Torpedo7
- The current logo, used since 2014
- Founded: 2004; 22 years ago in Hamilton
- Founder: Luke Howard-Willis; Guy Howard-Willis;
- Number of locations: 24 stores (2022)
- Parent: Tahua Partners
- Website: torpedo7.co.nz

= Torpedo7 =

New Zealand outdoor equipment retail chain

Torpedo7 was a New Zealand retailer that owned and operated several online stores, including Torpedo7 (a retailer of sports and outdoor equipment), 1-day.co.nz (an online daily deals site), and Number One Fitness (which sells exercise equipment).

Founded in 2004 by mountain bike enthusiast Luke Howard-Willis and his father, Guy Howard-Willis, Torpedo7 is based in Hamilton, New Zealand. In 2013, The Warehouse Group purchased a 51% stake in the company for NZ$33 million. It held full ownership through Torpedo7's parent company, Boye Developments Limited. Despite being fully owned by The Warehouse Group, Torpedo7 operated as an independent business.

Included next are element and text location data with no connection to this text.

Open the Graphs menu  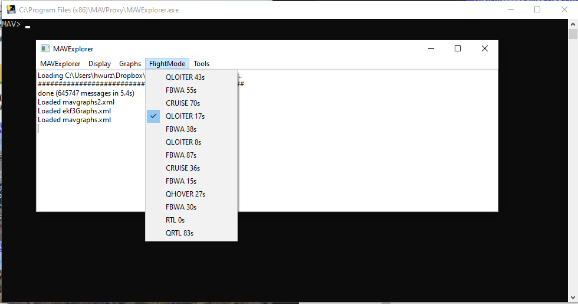tap(130, 64)
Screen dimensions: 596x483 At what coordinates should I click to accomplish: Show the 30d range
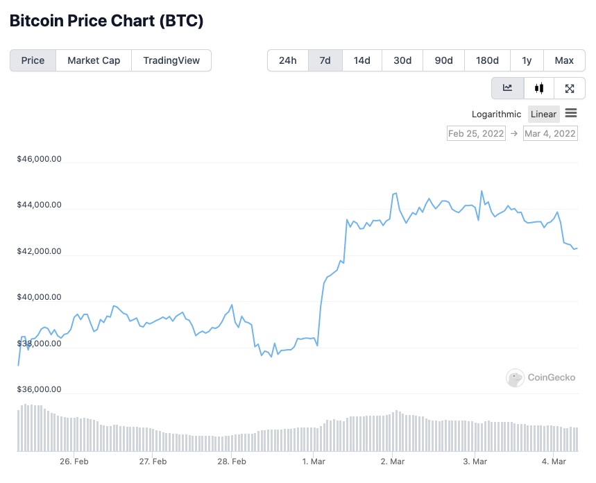coord(402,60)

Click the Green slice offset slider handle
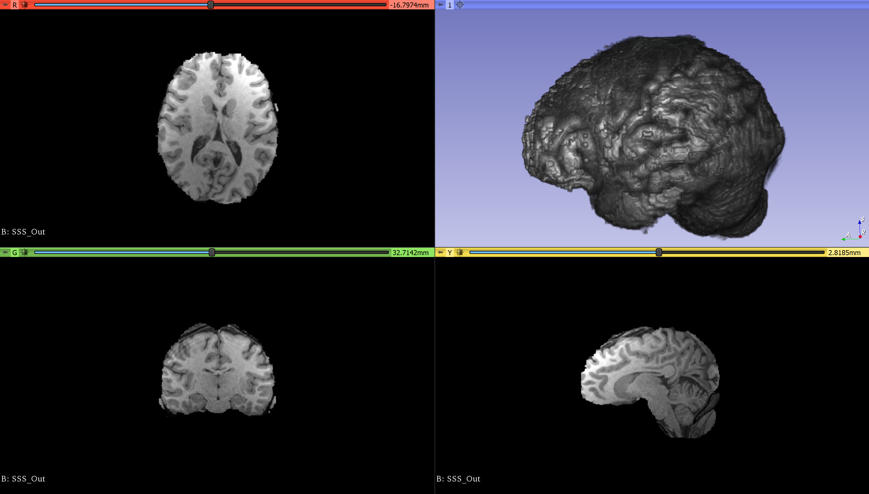[x=212, y=252]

In October 2014, seven R&R Sport stores, which were previously acquired by The Warehouse Group in December 2013, were rebranded as Torpedo7. This expansion included the addition of two new physical stores, marking Torpedo7's entry into the retail of physical stores. R&R Sport was originally established in 1981 in Dunedin as Recycled Recreation, a store specialising in second-hand sports gear.

In February 2024 The Warehouse Group sold Torpedo7 for $1 to Tahua Partners.